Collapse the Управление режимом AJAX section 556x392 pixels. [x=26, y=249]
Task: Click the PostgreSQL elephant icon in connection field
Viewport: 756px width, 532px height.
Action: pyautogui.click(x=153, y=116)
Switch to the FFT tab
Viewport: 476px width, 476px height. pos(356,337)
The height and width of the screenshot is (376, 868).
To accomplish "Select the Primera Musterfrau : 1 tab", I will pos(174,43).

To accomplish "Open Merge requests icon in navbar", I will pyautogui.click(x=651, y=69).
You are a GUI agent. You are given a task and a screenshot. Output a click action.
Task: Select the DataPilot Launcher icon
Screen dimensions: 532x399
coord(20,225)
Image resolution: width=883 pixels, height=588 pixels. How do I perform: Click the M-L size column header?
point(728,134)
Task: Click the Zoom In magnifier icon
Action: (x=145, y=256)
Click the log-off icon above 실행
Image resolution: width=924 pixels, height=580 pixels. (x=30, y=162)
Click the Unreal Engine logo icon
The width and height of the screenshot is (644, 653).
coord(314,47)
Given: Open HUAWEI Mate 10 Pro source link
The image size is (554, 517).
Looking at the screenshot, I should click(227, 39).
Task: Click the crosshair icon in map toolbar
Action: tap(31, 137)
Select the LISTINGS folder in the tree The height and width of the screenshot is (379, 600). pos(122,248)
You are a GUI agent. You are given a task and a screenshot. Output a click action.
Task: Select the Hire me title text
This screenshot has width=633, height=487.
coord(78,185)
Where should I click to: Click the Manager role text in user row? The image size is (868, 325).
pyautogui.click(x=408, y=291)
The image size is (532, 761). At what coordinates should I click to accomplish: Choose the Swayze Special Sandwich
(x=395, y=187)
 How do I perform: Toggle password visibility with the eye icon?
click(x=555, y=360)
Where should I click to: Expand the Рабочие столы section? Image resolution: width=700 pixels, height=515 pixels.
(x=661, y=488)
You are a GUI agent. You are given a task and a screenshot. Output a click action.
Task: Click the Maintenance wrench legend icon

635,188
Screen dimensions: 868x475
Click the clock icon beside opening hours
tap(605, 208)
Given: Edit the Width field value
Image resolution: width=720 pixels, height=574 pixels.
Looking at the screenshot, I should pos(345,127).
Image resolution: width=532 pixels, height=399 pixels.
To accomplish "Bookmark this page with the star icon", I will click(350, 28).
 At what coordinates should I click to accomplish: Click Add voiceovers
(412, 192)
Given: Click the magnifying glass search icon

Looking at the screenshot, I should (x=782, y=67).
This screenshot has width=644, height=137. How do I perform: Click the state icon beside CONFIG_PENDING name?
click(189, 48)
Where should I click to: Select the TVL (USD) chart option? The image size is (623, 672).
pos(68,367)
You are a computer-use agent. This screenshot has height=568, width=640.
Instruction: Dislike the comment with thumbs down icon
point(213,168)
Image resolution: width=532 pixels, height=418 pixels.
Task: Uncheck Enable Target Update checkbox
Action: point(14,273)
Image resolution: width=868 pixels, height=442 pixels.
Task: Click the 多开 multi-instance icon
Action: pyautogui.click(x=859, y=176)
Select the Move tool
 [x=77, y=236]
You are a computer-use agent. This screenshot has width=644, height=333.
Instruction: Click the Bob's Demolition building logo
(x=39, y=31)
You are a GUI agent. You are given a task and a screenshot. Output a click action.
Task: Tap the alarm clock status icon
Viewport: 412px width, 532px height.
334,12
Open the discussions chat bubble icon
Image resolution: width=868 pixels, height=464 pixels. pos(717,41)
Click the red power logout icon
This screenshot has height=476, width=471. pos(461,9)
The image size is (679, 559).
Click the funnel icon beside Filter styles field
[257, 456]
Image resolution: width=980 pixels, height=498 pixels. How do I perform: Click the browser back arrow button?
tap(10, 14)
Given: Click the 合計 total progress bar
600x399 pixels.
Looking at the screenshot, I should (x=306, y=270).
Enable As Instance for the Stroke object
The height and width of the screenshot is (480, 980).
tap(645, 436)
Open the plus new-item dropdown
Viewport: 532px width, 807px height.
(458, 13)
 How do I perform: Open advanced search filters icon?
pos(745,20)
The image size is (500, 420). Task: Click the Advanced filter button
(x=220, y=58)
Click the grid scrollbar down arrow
◆ ◆ ◆ ◆ ◆
PROBLEM TO SOLVE – Retype all the data, keeping every character the same.

FINAL ANSWER –
Collapse the Управление режимом AJAX section 556x392 pixels. [x=26, y=249]
Task: Click the PostgreSQL elephant icon in connection field
Viewport: 756px width, 532px height.
Action: pyautogui.click(x=153, y=116)
Switch to the FFT tab
Viewport: 476px width, 476px height. pos(356,337)
The height and width of the screenshot is (376, 868).
To accomplish "Select the Primera Musterfrau : 1 tab", I will pos(174,43).

To accomplish "Open Merge requests icon in navbar", I will pyautogui.click(x=651, y=69).
You are a GUI agent. You are given a task and a screenshot. Output a click action.
Task: Select the DataPilot Launcher icon
Screen dimensions: 532x399
coord(20,225)
Image resolution: width=883 pixels, height=588 pixels. How do I perform: Click the M-L size column header?
point(728,134)
Task: Click the Zoom In magnifier icon
Action: (x=145, y=256)
Click the log-off icon above 실행
Image resolution: width=924 pixels, height=580 pixels. (x=30, y=162)
Click the Unreal Engine logo icon
The width and height of the screenshot is (644, 653).
coord(314,47)
Given: Open HUAWEI Mate 10 Pro source link
The image size is (554, 517).
Looking at the screenshot, I should click(227, 39).
Task: Click the crosshair icon in map toolbar
Action: tap(31, 137)
Select the LISTINGS folder in the tree The height and width of the screenshot is (379, 600). pos(122,248)
You are a GUI agent. You are given a task and a screenshot. Output a click action.
Task: Select the Hire me title text
This screenshot has width=633, height=487.
coord(78,185)
Where should I click to: Click the Manager role text in user row? The image size is (868, 325).
pyautogui.click(x=408, y=291)
The image size is (532, 761). At what coordinates should I click to accomplish: Choose the Swayze Special Sandwich
(x=395, y=187)
 How do I perform: Toggle password visibility with the eye icon?
click(x=555, y=360)
Where should I click to: Expand the Рабочие столы section? Image resolution: width=700 pixels, height=515 pixels.
(x=661, y=488)
You are a GUI agent. You are given a task and a screenshot. Output a click action.
Task: Click the Maintenance wrench legend icon

635,188
Screen dimensions: 868x475
Click the clock icon beside opening hours
tap(605, 208)
Given: Edit the Width field value
Image resolution: width=720 pixels, height=574 pixels.
Looking at the screenshot, I should pos(345,127).
Image resolution: width=532 pixels, height=399 pixels.
To accomplish "Bookmark this page with the star icon", I will click(350, 28).
 At what coordinates should I click to accomplish: Click Add voiceovers
(412, 192)
Given: Click the magnifying glass search icon

Looking at the screenshot, I should (x=782, y=67).
This screenshot has width=644, height=137. How do I perform: Click the state icon beside CONFIG_PENDING name?
click(189, 48)
Where should I click to: Select the TVL (USD) chart option? The image size is (623, 672).
pos(68,367)
You are a computer-use agent. This screenshot has height=568, width=640.
Instruction: Dislike the comment with thumbs down icon
point(213,168)
Image resolution: width=532 pixels, height=418 pixels.
Task: Uncheck Enable Target Update checkbox
Action: point(14,273)
Image resolution: width=868 pixels, height=442 pixels.
Task: Click the 多开 multi-instance icon
Action: pyautogui.click(x=859, y=176)
Select the Move tool
 [x=77, y=236]
You are a computer-use agent. This screenshot has width=644, height=333.
Instruction: Click the Bob's Demolition building logo
(x=39, y=31)
You are a GUI agent. You are given a task and a screenshot. Output a click action.
Task: Tap the alarm clock status icon
Viewport: 412px width, 532px height.
334,12
Open the discussions chat bubble icon
Image resolution: width=868 pixels, height=464 pixels. pos(717,41)
Click the red power logout icon
This screenshot has height=476, width=471. pos(461,9)
The image size is (679, 559).
Click the funnel icon beside Filter styles field
[257, 456]
Image resolution: width=980 pixels, height=498 pixels. How do I perform: Click the browser back arrow button?
tap(10, 14)
Given: Click the 合計 total progress bar
600x399 pixels.
Looking at the screenshot, I should (x=306, y=270).
Enable As Instance for the Stroke object
The height and width of the screenshot is (480, 980).
tap(645, 436)
Open the plus new-item dropdown
Viewport: 532px width, 807px height.
(458, 13)
 How do I perform: Open advanced search filters icon?
pos(745,20)
The image size is (500, 420). Task: Click the Advanced filter button
(x=220, y=58)
Click the grid scrollbar down arrow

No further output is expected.